§ **Data records**
☆ ☆ ☆ ☆ ☆ ☆ ☆

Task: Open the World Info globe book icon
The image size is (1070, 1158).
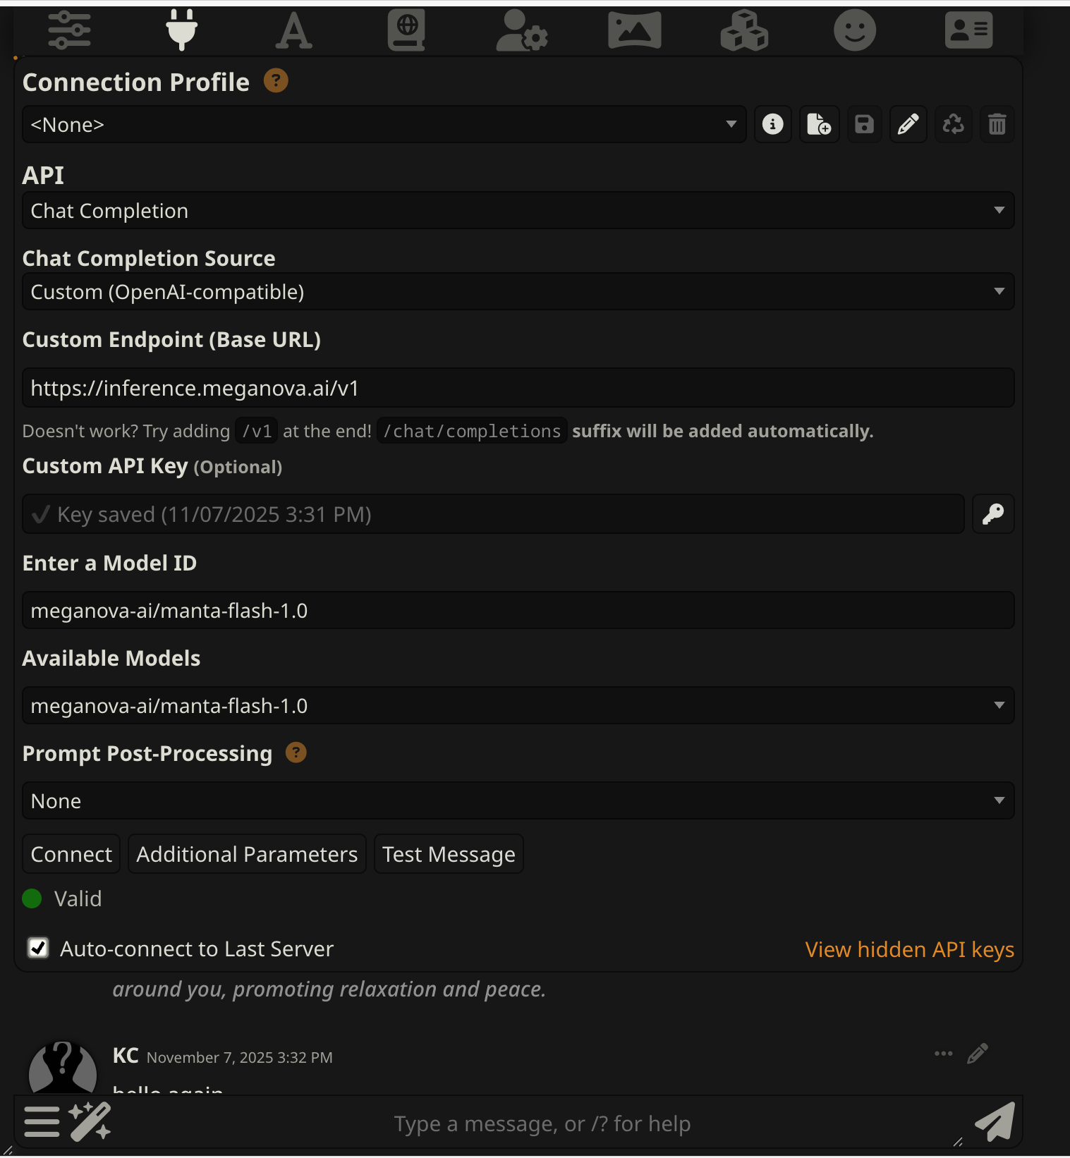Action: 406,30
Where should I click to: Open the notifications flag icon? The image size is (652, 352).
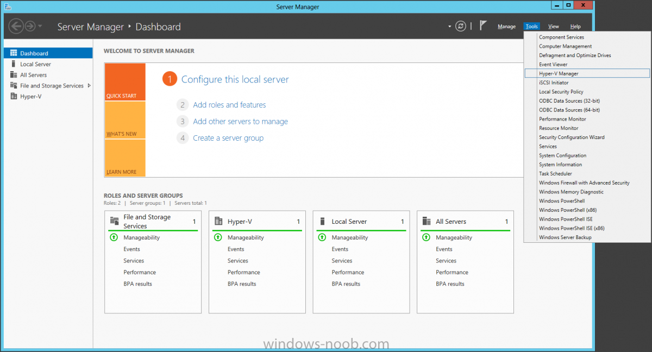(483, 26)
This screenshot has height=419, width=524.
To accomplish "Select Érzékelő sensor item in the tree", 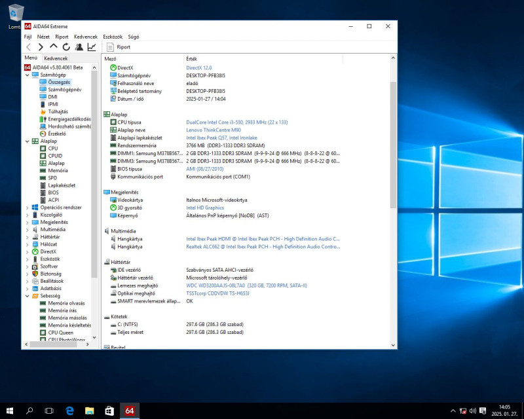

☆ ☆ ☆ ☆ ☆ ☆ ☆

Reproduce the entire listing exactly, but omit any pictures.

Task: Open the World Info globe book icon
The image size is (1070, 1158).
Action: 406,30
Where should I click to: Open the notifications flag icon? The image size is (652, 352).
(483, 26)
This screenshot has height=419, width=524.
To accomplish "Select Érzékelő sensor item in the tree", 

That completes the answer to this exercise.